▽

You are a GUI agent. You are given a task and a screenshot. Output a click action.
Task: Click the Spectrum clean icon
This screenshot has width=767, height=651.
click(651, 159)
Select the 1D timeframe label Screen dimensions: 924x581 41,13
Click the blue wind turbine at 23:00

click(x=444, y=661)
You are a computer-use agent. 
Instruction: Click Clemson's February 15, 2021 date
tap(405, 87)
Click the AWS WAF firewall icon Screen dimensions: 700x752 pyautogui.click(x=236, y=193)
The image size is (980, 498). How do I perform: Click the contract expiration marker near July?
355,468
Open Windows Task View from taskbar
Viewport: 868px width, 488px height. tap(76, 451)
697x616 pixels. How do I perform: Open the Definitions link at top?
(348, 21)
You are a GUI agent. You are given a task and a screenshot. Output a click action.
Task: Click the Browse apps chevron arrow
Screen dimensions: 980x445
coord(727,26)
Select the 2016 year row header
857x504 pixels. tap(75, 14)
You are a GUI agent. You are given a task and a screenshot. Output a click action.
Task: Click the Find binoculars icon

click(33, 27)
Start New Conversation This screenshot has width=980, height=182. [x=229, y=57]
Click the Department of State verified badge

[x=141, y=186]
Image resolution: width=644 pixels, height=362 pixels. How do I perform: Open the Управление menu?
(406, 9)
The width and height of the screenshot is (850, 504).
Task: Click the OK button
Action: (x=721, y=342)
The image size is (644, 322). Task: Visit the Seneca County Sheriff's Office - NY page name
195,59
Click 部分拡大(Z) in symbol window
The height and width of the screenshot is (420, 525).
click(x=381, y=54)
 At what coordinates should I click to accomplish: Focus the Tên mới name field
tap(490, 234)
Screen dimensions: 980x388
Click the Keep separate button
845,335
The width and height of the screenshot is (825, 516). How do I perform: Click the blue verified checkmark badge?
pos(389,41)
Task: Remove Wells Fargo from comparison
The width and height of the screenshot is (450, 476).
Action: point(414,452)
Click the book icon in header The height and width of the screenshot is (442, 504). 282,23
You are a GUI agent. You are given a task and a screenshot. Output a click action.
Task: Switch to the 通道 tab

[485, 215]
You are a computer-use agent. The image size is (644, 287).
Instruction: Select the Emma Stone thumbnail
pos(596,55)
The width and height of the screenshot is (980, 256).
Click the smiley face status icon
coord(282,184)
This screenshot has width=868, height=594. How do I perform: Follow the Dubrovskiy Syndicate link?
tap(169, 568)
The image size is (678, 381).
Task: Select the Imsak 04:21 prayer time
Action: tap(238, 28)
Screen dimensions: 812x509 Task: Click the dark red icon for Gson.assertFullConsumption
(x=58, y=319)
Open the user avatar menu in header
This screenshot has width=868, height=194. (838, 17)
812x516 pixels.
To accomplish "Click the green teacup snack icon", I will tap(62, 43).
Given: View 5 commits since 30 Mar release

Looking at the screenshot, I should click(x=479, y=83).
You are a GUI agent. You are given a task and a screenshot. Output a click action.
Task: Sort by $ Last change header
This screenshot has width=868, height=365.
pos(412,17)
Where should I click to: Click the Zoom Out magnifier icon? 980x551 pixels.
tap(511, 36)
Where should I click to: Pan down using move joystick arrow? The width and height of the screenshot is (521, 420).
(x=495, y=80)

△

▸ **Your objective**
I need each line of the entries that holds the string "computer" located and copied.

▸ **Output below**
You are a computer-use agent. 
You are a computer-use agent. The image size is (644, 287).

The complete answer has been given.